Krychowiak wyznaczył cel reprezentacji. "To jest minimum"
Grzegorz Krychowiak wyjaśnił, czego oczekuje od reprezentacji Polski. Były kadrowicz wskazał cel minimum dla kadry Jana Urbana.
Reprezentacja Polki w październiku rozegra dwa mecze. Najpierw towarzysko zmierzy się z Nową Zelandią, a następnie czeka ją mecz o punkty z Litwą.
Zwycięstwo w Kownie jest obowiązkiem biało-czerwonych. Zdaniem Krychowiaka w tego typu spotkaniach kadra ma więcej do stracenia niż zyskania.

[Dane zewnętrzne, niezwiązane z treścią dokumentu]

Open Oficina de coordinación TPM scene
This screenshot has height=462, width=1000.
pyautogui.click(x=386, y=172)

- Gdybyśmy nie myśleli o zwycięstwie z Litwą, to coś byłoby nie tak. Z takimi drużynami trzeba zdobywać trzy punkty, nieważne, w jaki sposób. Wiem z własnego doświadczenia, że mecze takiego rodzaju nic nie dają, bo należy po prostu zwyciężyć. Jednocześnie ma się więcej do stracenia niż do zyskania. Nie będzie to spotkanie w rewelacyjnym stylu, ponieważ my nigdy tak nie graliśmy — powiedział Krychowiak.

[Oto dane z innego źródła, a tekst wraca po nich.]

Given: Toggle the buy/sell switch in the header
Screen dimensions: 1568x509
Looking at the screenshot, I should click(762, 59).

Polacy zajmują drugie miejsce w grupie eliminacyjnej. Są na dobrej drodze, by zagrać przynajmniej w barażach do mistrzostw świata. Krychowiak oczekuje, że kadra zagra na turnieju w Stanach Zjednoczonych, Kanadzie i Meksyku.
- Nie ukrywam, wypadałoby się zakwalifikować. Reprezentacja grała w ostatnich latach na każdego rodzaju imprezie – czy mistrzostwach Europy, czy świata. Awans to teraz też jest minimum — podkreśla Krychowiak.
Polacy poza meczem z Litwą zagrają w eliminacjach także z Holandią i Maltą. Rywalizacja w fazie grupowej rozstrzygnie się w listopadzie.